SUPPLIED ENTRIES —
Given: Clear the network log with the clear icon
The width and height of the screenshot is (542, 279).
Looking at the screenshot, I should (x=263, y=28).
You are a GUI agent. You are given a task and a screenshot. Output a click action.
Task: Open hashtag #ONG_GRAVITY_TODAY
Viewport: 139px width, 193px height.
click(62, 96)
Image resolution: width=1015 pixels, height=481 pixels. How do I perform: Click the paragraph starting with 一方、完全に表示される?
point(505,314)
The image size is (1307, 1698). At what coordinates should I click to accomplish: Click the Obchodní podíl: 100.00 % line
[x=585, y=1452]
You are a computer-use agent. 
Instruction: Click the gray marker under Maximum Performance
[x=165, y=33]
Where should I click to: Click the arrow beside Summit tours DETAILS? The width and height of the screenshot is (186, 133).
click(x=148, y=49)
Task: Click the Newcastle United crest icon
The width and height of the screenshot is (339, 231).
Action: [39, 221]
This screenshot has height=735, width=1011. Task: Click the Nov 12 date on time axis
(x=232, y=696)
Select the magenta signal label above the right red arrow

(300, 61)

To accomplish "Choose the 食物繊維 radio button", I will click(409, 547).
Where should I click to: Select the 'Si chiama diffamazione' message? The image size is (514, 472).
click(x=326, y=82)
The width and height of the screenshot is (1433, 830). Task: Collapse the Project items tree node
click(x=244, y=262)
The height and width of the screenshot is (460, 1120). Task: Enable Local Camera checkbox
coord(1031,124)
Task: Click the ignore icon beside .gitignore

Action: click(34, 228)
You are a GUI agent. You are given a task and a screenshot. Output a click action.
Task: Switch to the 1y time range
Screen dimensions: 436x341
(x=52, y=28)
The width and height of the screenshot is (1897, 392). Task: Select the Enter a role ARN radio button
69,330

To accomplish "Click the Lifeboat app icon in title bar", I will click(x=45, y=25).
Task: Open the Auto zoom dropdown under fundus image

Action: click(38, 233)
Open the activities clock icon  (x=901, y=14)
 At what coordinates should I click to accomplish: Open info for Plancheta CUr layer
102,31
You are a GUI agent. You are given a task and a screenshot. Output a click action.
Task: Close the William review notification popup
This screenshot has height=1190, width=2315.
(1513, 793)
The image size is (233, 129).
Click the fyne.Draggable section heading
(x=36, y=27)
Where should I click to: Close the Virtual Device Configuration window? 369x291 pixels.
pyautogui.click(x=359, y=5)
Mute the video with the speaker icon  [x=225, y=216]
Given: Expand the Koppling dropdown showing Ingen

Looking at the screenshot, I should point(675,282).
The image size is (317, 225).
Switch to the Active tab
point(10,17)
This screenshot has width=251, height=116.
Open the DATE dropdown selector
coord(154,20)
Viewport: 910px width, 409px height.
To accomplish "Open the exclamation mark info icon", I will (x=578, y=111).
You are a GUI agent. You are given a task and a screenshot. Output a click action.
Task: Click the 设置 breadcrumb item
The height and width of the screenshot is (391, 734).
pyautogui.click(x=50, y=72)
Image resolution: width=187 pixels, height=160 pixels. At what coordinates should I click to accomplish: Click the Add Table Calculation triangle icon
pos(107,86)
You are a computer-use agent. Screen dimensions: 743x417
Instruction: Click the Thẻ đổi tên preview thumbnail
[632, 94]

YOUR OBJECTIVE — Could you work out how many lines in the material contain "computer"? Reply with only that number.

TASK SOLUTION — 2